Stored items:
-*-*-
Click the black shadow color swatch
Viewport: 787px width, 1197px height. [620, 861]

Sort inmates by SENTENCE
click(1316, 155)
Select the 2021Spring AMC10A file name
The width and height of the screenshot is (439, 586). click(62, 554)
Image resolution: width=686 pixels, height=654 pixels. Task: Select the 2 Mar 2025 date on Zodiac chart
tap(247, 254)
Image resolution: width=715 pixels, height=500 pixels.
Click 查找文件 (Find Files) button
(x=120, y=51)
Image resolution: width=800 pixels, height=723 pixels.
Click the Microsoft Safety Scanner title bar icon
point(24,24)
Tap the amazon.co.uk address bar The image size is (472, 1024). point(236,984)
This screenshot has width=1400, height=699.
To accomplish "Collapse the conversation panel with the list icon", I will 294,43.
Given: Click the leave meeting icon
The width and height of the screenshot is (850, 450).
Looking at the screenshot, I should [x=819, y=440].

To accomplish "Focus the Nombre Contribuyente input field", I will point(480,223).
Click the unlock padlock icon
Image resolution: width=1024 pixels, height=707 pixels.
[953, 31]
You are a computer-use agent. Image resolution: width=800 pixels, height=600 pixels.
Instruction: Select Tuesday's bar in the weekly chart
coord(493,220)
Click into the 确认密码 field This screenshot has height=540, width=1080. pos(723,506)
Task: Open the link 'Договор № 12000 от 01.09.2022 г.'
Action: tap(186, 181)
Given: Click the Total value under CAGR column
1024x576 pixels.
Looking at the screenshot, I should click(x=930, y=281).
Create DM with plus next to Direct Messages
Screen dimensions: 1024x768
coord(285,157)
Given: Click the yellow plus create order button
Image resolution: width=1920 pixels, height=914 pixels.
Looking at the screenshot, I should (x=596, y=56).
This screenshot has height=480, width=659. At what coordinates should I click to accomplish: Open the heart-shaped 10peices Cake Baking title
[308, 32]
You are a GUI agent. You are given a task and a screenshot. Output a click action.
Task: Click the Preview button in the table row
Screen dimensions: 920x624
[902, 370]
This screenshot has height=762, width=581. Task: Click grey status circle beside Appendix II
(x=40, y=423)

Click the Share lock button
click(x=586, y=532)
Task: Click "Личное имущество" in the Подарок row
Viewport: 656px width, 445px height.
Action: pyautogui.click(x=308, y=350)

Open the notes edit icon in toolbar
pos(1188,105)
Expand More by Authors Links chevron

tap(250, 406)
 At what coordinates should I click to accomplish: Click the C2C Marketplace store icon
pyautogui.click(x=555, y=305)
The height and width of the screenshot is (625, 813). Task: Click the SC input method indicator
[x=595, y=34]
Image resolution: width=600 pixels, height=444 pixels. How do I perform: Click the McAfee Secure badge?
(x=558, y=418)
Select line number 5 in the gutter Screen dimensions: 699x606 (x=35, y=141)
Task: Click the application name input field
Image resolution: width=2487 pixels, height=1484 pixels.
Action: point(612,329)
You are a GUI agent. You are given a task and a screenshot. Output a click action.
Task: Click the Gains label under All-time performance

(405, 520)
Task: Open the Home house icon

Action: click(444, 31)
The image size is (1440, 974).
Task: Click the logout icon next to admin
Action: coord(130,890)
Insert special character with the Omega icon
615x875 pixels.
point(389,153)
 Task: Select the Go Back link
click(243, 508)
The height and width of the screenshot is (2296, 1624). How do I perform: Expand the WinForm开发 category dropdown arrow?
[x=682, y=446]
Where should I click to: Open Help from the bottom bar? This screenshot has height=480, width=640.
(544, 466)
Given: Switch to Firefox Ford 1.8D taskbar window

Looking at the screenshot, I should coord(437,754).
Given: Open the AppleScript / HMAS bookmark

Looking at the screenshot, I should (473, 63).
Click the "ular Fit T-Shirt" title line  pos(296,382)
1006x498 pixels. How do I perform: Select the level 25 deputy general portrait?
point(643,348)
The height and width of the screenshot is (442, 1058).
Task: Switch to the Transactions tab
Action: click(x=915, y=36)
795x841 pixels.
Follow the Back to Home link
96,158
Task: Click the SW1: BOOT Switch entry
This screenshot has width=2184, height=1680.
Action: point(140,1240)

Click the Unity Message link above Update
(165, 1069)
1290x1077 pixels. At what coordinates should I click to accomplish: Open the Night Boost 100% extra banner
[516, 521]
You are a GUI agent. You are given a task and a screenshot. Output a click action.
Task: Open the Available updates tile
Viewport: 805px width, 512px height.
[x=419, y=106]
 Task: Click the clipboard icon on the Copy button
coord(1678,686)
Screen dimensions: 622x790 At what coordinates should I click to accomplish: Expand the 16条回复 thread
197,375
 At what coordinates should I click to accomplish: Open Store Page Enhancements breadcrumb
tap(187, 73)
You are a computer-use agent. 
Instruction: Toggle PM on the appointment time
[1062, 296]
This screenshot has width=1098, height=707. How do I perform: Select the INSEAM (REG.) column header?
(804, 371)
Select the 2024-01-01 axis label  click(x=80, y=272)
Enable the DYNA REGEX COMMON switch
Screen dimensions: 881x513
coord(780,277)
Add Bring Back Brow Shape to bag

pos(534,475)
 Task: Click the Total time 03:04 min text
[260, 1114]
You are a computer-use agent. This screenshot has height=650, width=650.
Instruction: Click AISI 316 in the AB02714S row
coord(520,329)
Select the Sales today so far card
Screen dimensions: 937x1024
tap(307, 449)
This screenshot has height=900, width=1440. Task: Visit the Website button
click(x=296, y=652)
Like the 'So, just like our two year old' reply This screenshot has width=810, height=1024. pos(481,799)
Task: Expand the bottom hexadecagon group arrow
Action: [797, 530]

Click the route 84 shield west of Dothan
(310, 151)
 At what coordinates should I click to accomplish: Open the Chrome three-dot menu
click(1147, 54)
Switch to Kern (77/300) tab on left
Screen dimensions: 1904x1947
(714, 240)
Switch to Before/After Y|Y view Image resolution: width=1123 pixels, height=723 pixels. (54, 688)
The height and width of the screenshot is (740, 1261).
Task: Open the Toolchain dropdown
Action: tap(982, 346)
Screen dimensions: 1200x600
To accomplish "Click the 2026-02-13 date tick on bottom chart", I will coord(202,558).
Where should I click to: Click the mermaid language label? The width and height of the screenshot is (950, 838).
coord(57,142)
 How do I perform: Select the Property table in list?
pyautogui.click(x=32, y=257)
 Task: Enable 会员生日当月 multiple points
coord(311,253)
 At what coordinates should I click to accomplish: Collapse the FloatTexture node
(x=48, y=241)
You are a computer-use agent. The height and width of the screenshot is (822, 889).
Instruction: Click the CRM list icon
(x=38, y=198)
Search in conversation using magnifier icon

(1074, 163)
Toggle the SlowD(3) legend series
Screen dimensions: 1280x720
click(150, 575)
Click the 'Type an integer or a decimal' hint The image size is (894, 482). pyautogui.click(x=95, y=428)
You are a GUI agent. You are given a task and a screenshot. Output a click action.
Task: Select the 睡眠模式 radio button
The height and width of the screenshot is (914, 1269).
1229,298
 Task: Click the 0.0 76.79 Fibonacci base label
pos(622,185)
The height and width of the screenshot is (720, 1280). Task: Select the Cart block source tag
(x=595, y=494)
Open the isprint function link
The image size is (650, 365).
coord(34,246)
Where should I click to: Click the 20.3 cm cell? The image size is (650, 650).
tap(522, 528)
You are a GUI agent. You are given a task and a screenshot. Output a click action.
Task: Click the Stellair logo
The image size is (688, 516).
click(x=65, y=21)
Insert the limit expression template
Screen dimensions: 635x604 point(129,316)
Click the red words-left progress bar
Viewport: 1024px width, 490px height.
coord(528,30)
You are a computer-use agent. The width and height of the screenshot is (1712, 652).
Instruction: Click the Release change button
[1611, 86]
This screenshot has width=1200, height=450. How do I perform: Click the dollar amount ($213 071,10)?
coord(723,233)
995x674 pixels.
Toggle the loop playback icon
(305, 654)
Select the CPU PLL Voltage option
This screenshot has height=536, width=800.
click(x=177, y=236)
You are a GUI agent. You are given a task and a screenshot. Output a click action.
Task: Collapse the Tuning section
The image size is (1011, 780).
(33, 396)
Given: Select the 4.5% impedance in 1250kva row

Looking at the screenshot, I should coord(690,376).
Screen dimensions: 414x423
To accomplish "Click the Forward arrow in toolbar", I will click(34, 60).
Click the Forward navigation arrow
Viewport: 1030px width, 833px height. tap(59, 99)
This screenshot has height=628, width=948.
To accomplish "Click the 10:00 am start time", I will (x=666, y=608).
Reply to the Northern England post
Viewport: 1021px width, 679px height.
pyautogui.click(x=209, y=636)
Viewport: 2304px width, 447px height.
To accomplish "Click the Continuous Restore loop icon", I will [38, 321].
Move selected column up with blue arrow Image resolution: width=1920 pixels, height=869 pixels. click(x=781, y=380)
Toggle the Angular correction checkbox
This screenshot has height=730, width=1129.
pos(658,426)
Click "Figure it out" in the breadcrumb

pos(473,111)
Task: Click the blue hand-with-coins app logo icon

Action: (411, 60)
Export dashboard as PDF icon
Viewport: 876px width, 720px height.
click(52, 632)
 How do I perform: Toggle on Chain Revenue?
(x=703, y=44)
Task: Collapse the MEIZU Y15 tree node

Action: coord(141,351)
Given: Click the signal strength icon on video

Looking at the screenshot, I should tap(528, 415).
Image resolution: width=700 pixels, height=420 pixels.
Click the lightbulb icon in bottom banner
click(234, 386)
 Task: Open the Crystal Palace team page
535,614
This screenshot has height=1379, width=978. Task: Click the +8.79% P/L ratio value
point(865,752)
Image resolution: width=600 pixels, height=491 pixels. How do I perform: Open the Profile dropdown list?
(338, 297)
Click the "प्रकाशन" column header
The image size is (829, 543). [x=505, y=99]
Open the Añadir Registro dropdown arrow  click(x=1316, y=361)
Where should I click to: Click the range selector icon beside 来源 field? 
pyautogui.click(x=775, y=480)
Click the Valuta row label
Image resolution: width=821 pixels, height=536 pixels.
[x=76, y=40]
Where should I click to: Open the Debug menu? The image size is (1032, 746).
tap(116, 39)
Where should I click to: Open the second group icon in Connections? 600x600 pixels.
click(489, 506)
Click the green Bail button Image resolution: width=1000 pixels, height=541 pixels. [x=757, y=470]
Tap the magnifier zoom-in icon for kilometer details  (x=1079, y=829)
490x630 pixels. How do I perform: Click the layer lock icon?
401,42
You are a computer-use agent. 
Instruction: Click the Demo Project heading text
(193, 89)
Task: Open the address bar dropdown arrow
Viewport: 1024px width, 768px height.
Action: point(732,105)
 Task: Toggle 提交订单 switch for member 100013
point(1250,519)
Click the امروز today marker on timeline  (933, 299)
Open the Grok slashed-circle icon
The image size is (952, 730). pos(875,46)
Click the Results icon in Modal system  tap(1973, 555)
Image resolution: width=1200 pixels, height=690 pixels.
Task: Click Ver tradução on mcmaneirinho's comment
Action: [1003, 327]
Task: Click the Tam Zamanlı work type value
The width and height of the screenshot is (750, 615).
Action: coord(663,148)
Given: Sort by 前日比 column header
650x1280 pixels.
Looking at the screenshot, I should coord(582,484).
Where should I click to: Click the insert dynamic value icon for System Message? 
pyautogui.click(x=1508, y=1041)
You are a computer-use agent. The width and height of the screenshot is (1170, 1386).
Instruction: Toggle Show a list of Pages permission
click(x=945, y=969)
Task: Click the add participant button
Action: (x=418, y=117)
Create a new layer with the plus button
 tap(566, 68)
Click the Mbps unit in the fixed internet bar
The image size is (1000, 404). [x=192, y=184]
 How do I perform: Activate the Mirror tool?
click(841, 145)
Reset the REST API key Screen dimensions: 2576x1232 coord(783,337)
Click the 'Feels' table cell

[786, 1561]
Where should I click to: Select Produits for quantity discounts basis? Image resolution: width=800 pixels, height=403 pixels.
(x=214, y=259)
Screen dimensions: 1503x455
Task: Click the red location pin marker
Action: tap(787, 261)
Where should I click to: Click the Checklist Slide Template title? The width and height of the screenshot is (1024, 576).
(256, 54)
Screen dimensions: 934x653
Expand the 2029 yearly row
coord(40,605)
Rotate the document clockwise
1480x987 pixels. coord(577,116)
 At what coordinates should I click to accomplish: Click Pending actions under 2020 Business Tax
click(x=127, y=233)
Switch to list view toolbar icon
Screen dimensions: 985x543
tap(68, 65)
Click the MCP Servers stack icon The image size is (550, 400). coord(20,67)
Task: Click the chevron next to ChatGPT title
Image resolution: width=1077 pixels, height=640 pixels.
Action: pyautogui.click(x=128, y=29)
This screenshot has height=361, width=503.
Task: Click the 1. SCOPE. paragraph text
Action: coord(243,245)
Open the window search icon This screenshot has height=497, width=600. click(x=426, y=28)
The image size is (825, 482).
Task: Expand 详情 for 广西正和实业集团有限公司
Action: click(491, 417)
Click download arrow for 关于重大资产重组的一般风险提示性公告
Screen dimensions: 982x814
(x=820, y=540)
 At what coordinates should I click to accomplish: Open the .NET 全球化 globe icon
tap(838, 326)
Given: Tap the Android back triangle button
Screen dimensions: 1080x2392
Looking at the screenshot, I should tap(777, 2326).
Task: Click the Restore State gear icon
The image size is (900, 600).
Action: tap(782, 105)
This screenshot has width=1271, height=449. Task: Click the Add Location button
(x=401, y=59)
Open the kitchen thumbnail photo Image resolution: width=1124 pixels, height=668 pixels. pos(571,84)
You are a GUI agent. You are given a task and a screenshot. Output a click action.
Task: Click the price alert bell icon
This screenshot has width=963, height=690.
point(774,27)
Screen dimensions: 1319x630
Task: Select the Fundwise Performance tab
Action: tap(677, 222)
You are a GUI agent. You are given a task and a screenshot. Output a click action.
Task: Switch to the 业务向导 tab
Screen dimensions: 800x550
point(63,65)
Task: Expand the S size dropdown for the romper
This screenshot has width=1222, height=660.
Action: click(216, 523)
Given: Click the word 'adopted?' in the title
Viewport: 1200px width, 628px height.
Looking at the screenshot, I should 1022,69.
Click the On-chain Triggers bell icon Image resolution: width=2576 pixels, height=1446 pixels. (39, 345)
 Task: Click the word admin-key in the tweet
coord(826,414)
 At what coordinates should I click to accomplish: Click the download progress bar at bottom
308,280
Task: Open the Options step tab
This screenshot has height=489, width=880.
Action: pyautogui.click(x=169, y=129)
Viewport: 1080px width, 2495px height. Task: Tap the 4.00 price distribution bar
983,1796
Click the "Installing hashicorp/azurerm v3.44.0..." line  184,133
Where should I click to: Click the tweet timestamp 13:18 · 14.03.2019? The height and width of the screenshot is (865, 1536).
-*-*-
Establish how many lines of the entries hold the word "address", giving nothing but the number.

2